Top of Extracted entries

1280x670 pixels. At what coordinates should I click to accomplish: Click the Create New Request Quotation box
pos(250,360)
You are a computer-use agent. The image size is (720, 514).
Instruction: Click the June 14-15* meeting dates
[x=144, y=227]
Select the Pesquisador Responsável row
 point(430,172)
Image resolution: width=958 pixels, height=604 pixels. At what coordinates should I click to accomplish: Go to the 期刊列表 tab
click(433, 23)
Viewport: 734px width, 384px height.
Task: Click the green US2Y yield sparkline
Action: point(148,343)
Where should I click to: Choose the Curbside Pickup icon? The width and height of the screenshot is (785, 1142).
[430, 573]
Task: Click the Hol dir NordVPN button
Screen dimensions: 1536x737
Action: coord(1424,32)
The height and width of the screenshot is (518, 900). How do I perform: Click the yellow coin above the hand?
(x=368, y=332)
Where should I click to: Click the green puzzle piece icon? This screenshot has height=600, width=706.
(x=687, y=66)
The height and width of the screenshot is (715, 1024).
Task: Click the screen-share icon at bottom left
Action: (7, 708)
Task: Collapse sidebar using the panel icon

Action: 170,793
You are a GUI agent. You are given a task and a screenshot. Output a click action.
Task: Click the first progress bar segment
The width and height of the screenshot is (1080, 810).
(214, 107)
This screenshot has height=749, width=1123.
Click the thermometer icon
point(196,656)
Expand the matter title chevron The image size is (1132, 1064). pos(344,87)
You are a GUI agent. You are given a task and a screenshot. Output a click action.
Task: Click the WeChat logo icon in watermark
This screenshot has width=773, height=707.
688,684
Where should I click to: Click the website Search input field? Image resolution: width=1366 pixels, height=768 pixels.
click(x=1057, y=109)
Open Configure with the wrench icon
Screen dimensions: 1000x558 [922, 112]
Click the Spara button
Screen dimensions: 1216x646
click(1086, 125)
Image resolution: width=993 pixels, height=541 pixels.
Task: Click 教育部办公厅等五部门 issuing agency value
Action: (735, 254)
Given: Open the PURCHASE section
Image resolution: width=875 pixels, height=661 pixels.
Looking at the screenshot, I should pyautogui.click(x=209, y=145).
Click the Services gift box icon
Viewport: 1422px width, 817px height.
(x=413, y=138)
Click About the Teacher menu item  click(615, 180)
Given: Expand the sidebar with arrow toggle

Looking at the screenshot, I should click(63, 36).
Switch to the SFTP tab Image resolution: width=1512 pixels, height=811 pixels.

Bottom of Extracted entries

Assignment: The answer should be the full listing, repeated without any change.

Exercise response:
1280x670 pixels. At what coordinates should I click to accomplish: Click the Create New Request Quotation box
pos(250,360)
You are a computer-use agent. The image size is (720, 514).
Instruction: Click the June 14-15* meeting dates
[x=144, y=227]
Select the Pesquisador Responsável row
 point(430,172)
Image resolution: width=958 pixels, height=604 pixels. At what coordinates should I click to accomplish: Go to the 期刊列表 tab
click(433, 23)
Viewport: 734px width, 384px height.
Task: Click the green US2Y yield sparkline
Action: point(148,343)
Where should I click to: Choose the Curbside Pickup icon? The width and height of the screenshot is (785, 1142).
[430, 573]
Task: Click the Hol dir NordVPN button
Screen dimensions: 1536x737
Action: coord(1424,32)
The height and width of the screenshot is (518, 900). How do I perform: Click the yellow coin above the hand?
(x=368, y=332)
Where should I click to: Click the green puzzle piece icon? This screenshot has height=600, width=706.
(x=687, y=66)
The height and width of the screenshot is (715, 1024).
Task: Click the screen-share icon at bottom left
Action: (7, 708)
Task: Collapse sidebar using the panel icon

Action: 170,793
You are a GUI agent. You are given a task and a screenshot. Output a click action.
Task: Click the first progress bar segment
The width and height of the screenshot is (1080, 810).
(214, 107)
This screenshot has height=749, width=1123.
Click the thermometer icon
point(196,656)
Expand the matter title chevron The image size is (1132, 1064). pos(344,87)
You are a GUI agent. You are given a task and a screenshot. Output a click action.
Task: Click the WeChat logo icon in watermark
This screenshot has width=773, height=707.
688,684
Where should I click to: Click the website Search input field? Image resolution: width=1366 pixels, height=768 pixels.
click(x=1057, y=109)
Open Configure with the wrench icon
Screen dimensions: 1000x558 [922, 112]
Click the Spara button
Screen dimensions: 1216x646
click(1086, 125)
Image resolution: width=993 pixels, height=541 pixels.
Task: Click 教育部办公厅等五部门 issuing agency value
Action: (735, 254)
Given: Open the PURCHASE section
Image resolution: width=875 pixels, height=661 pixels.
Looking at the screenshot, I should pyautogui.click(x=209, y=145).
Click the Services gift box icon
Viewport: 1422px width, 817px height.
(x=413, y=138)
Click About the Teacher menu item  click(615, 180)
Given: Expand the sidebar with arrow toggle

Looking at the screenshot, I should click(63, 36).
Switch to the SFTP tab Image resolution: width=1512 pixels, height=811 pixels.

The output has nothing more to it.